#### PROBLEM REQUIREMENTS
All that is asked is a faithful reproduction of the entries.

----- INPUT FOR THIS TASK

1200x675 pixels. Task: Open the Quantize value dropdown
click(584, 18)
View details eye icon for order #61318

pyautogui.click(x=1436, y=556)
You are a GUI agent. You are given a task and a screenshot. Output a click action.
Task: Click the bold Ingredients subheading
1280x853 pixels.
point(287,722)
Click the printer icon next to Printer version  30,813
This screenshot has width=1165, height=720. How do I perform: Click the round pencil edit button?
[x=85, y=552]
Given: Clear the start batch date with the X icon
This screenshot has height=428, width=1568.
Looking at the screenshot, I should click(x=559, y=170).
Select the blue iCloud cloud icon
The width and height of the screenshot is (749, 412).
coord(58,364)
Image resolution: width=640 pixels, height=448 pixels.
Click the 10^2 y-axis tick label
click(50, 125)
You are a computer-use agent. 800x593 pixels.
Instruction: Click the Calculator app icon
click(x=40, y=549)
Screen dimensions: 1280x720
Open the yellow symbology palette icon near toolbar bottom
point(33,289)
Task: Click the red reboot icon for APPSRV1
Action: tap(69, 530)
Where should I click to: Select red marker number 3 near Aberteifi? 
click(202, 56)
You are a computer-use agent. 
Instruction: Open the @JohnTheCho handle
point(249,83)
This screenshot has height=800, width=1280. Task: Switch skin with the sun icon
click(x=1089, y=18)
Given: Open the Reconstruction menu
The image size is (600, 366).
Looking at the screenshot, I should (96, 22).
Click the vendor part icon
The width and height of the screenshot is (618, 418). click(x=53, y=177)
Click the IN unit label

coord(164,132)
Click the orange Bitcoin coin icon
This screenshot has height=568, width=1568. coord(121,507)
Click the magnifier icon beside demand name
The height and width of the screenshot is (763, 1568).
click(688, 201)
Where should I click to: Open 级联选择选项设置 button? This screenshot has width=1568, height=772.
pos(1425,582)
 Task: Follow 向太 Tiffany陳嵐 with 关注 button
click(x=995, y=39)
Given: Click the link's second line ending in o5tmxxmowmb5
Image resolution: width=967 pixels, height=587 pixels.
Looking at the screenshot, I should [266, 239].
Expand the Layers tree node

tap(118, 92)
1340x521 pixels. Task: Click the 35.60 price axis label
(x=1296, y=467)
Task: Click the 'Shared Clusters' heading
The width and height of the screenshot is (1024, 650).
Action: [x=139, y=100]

----------

#### EXERCISE RESULT
1200x675 pixels. Task: Open the Quantize value dropdown
click(584, 18)
View details eye icon for order #61318

pyautogui.click(x=1436, y=556)
You are a GUI agent. You are given a task and a screenshot. Output a click action.
Task: Click the bold Ingredients subheading
1280x853 pixels.
point(287,722)
Click the printer icon next to Printer version  30,813
This screenshot has width=1165, height=720. How do I perform: Click the round pencil edit button?
[x=85, y=552]
Given: Clear the start batch date with the X icon
This screenshot has height=428, width=1568.
Looking at the screenshot, I should click(x=559, y=170).
Select the blue iCloud cloud icon
The width and height of the screenshot is (749, 412).
coord(58,364)
Image resolution: width=640 pixels, height=448 pixels.
Click the 10^2 y-axis tick label
click(50, 125)
You are a computer-use agent. 800x593 pixels.
Instruction: Click the Calculator app icon
click(x=40, y=549)
Screen dimensions: 1280x720
Open the yellow symbology palette icon near toolbar bottom
point(33,289)
Task: Click the red reboot icon for APPSRV1
Action: tap(69, 530)
Where should I click to: Select red marker number 3 near Aberteifi? 
click(202, 56)
You are a computer-use agent. 
Instruction: Open the @JohnTheCho handle
point(249,83)
This screenshot has height=800, width=1280. Task: Switch skin with the sun icon
click(x=1089, y=18)
Given: Open the Reconstruction menu
The image size is (600, 366).
Looking at the screenshot, I should (96, 22).
Click the vendor part icon
The width and height of the screenshot is (618, 418). click(x=53, y=177)
Click the IN unit label

coord(164,132)
Click the orange Bitcoin coin icon
This screenshot has height=568, width=1568. coord(121,507)
Click the magnifier icon beside demand name
The height and width of the screenshot is (763, 1568).
click(688, 201)
Where should I click to: Open 级联选择选项设置 button? This screenshot has width=1568, height=772.
pos(1425,582)
 Task: Follow 向太 Tiffany陳嵐 with 关注 button
click(x=995, y=39)
Given: Click the link's second line ending in o5tmxxmowmb5
Image resolution: width=967 pixels, height=587 pixels.
Looking at the screenshot, I should [266, 239].
Expand the Layers tree node

tap(118, 92)
1340x521 pixels. Task: Click the 35.60 price axis label
(x=1296, y=467)
Task: Click the 'Shared Clusters' heading
The width and height of the screenshot is (1024, 650).
Action: [x=139, y=100]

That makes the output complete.